# Aim of the task
Scale the records below by 2.25. Copy out every line, but multiply each coordinate in the answers by 2.25 and round it to a whole number, with halves rounded up. Keep all other numbers unchanged, and leave out the pictures.

═════ Material provided

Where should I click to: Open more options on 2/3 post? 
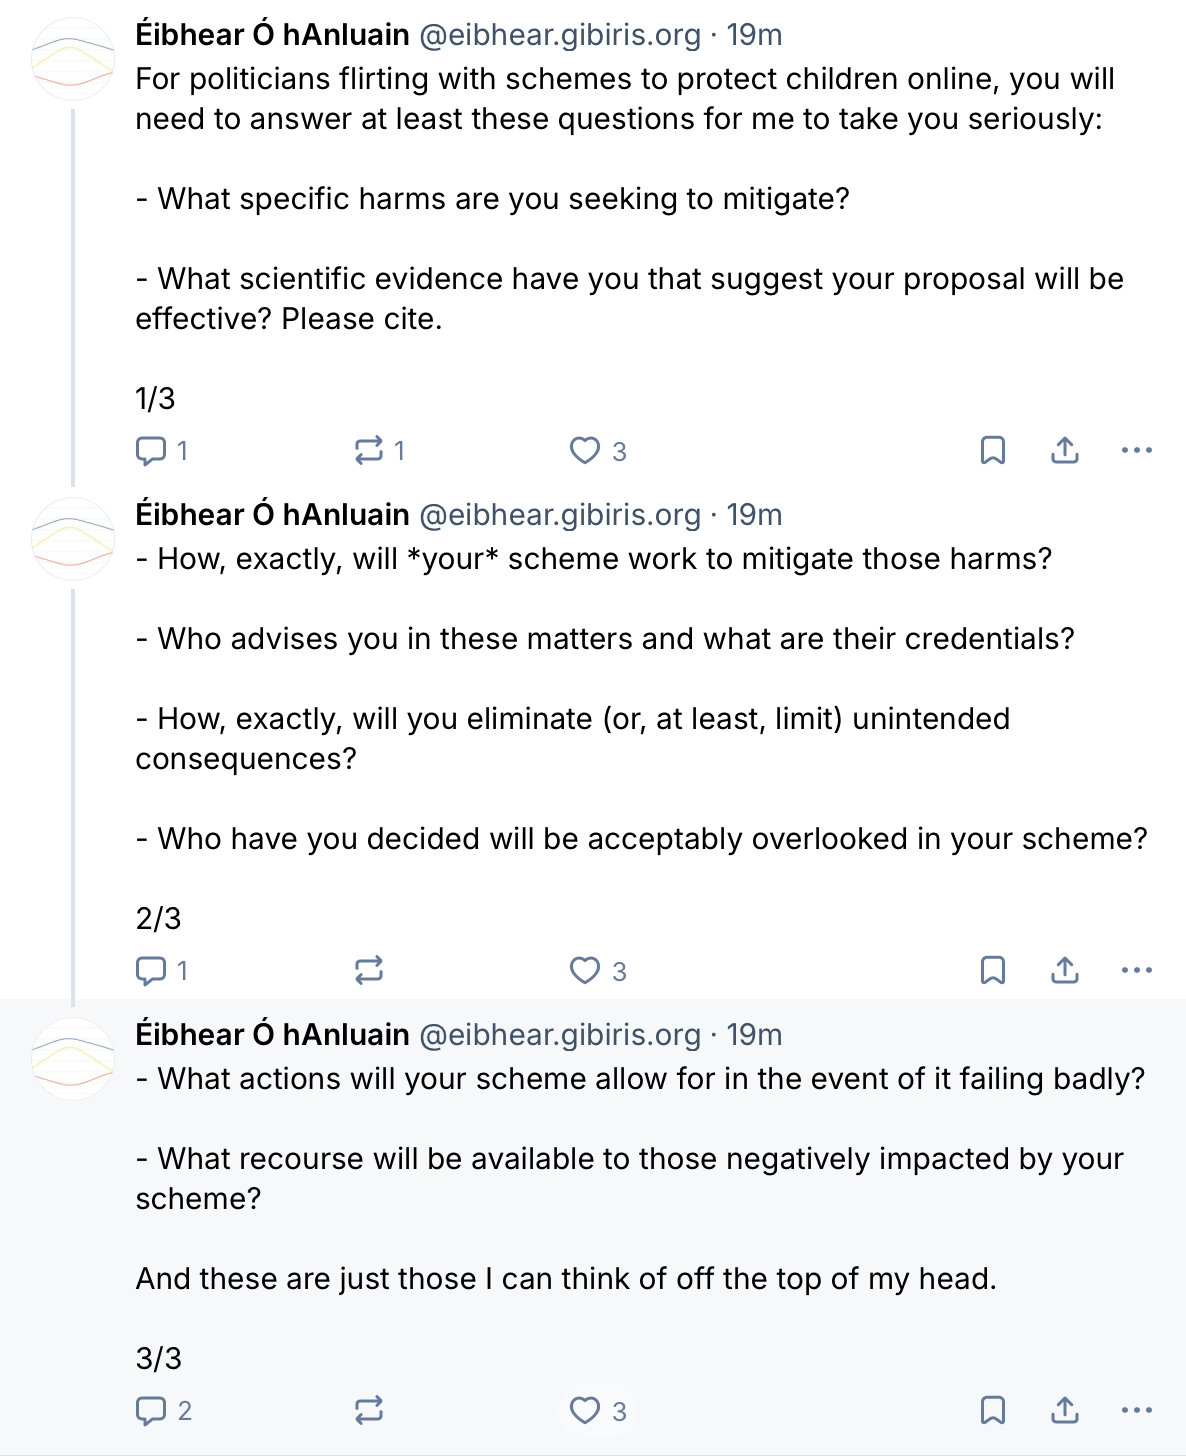(1137, 971)
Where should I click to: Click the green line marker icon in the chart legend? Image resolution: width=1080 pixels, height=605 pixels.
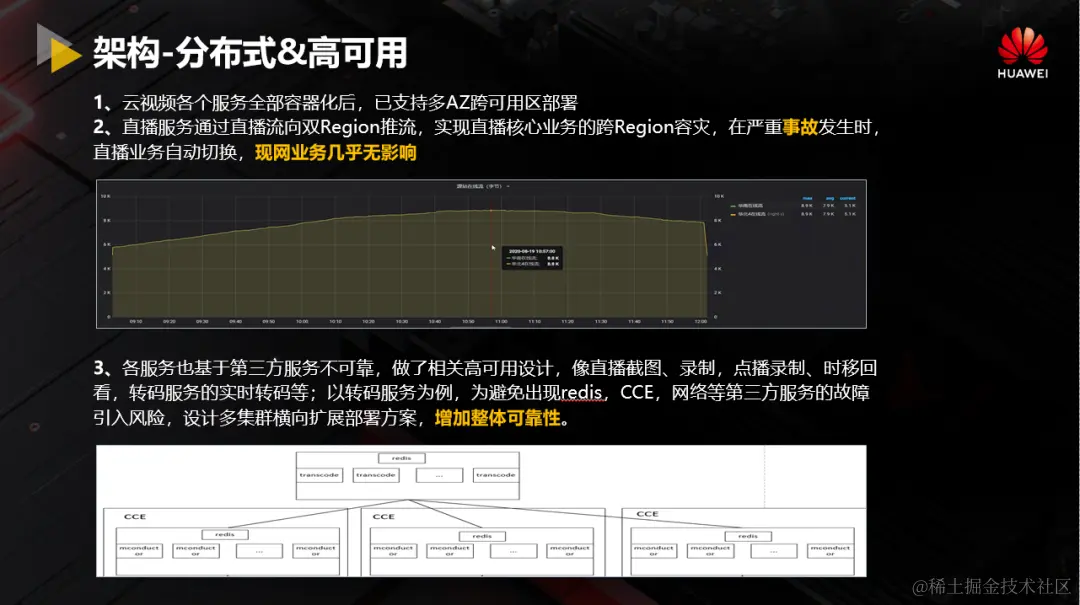tap(733, 205)
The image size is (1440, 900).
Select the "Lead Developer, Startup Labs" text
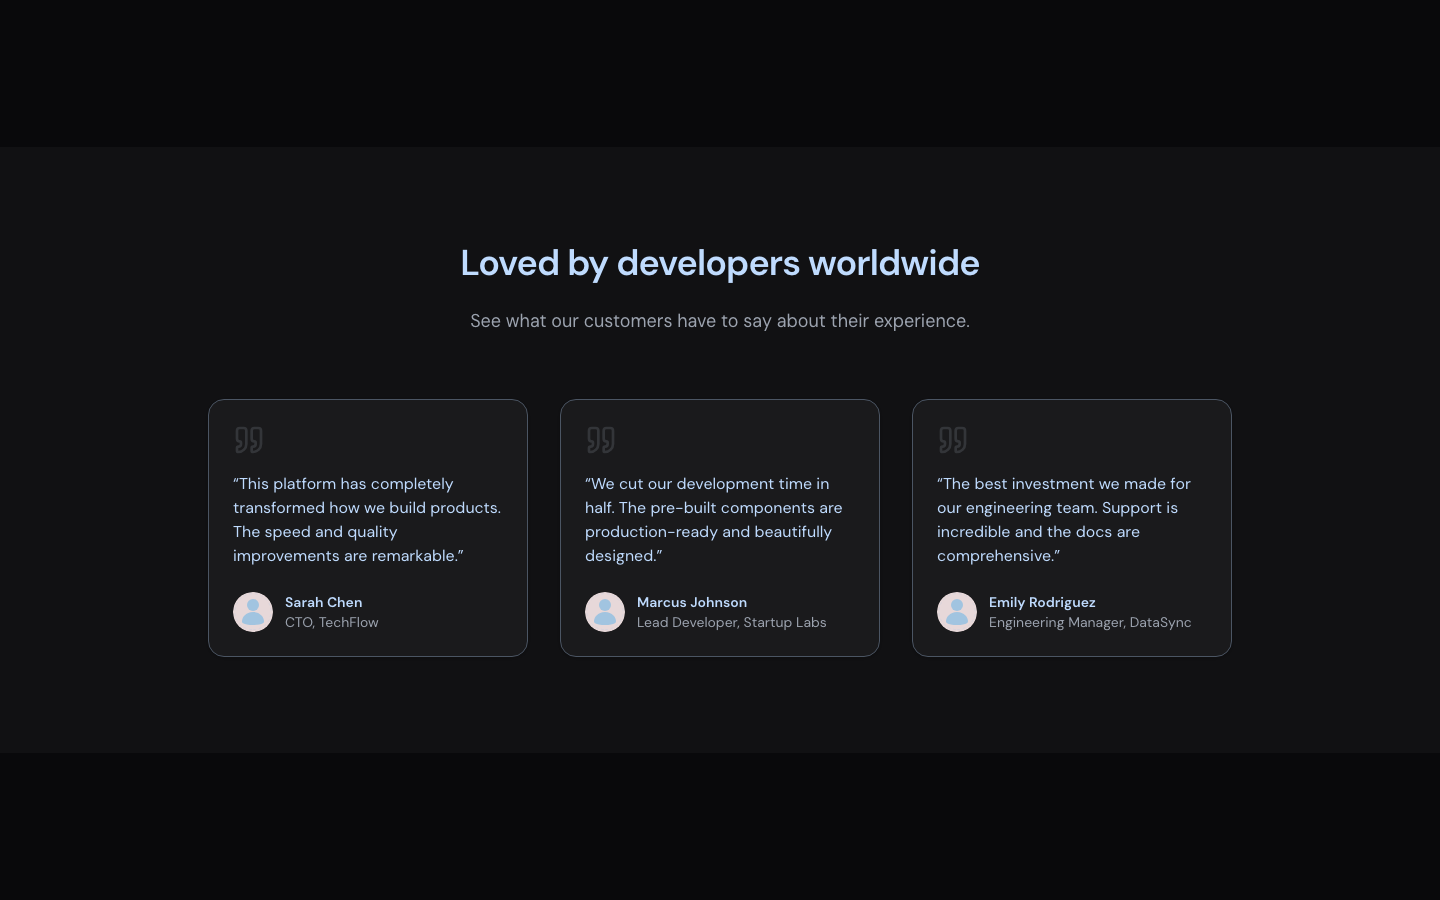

══════════

# Correct output
Where should I click to: Open more options on 2/3 post? 
(2558, 2185)
Where should I click to: Click the green line marker icon in the chart legend? Image resolution: width=1080 pixels, height=605 pixels.
tap(1649, 461)
The image size is (1440, 900).
Select the "Lead Developer, Startup Labs" text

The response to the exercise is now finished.